ABU DHABI: The recent move by the Abu Dhabi National Oil Company to give up its crude storage lease in South Korea and instead sign a deal with India signals a strategic step by the UAE producer to establish ground presence in one of Asia’s fastest-growing oil demand centers, as competition to grab a piece of that market intensifies. The deal by New Delhi and the UAE covering storage of nearly 6 million barrels of crude in India’s underground storage will not only help the Middle Eastern company expand its sales in the South Asian nation, but also give Indian refiners quick access to cargoes which could potentially lower their costs, analysts said. “I think ADNOC realizes that OECD-Asia is no longer the oil demand hub in the region. As a result, they are shifting their marketing strategy, especially towards India, where they can sell their middle distillate-rich crudes, such as Murban. Their storage capacity is also linked to these market tactics,” said Ehsan Ul-Haq, principal consultant at KBC Advanced Technologies.
ADNOC’s Murban crude, which has a gravity of 39.6 API and a sulfur content of 0.79%, is coveted for its high yield of light distillates such as naphtha and jet fuel/kerosene. The other ADNOC crude grades are Upper Zakum and Das Blend. “The biggest advantage for Indian refiners is that if there is a quick need for cargoes by refiners, they can take it from part of the reserves earmarked for commercial purposes. And since ADNOC crude would be readily available within the country, it would work out to be an economical proposition, compared to what it would cost if they have to ship in those cargoes,” said a senior energy adviser with a leading oil firm. India’s Cabinet in early March approved ties between Indian Strategic Petroleum Reserve Ltd. and ADNOC, under which ADNOC will store 5.86 million barrels of crude oil at underground facilities in Karnataka state. That facility can hold a total of 11 million barrels of oil.
Out of the crude stored, a part would be used for commercial purposes by ADNOC, while a major part would be purely for strategic purposes, according to Indian government officials. “Firstly, this is a win-win deal. ADNOC through this deal has cemented its position, to some extent, in the Indian downstream segment, which is at a big take-off stage. It has set its footprints in the Indian sub-continent now through this deal,” said Sri Paravaikkarasu, Head of Oil, East of Suez, at Facts Global Energy. ISPRL has set up around 39 million barrels of strategic crude oil storage at three locations — Padur and Mangalore on the west coast and Visakhapatnam on the east coast.

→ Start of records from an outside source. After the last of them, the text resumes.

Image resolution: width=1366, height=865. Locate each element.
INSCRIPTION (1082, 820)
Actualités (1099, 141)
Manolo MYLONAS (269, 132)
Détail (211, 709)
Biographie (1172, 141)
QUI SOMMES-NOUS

The UAE was the fifth-largest supplier of crude oil to India, sending 15.7 million mt (around 315,000 b/d) of crude to the country in the fiscal year 2015-16 (April-March), according to official data. India imports nearly 80% of its crude oil needs, out of which about 8% is supplied by the UAE. In 2016, Indian crude imports rose 9.6% year on year to 215.43 million mt, provisional data from the country’s Petroleum Planning and Analysis Cell showed. ADNOC’s decision to sign a storage deal in India came just as the Middle East company ended its contract with Korea National Oil Corp. for storing oil at the Yeosu facility in the country’s southwest coast. ADNOC and KNOC signed a joint storage deal in 2013 under which the former stored 6 million barrels of crude oil at Yeosu. South Korea had first right over the oil in the event of a supply emergency. South Korea’s joint storage agreement was part of a package deal with the UAE under which KNOC was to get stakes in upstream projects in Abu Dhabi.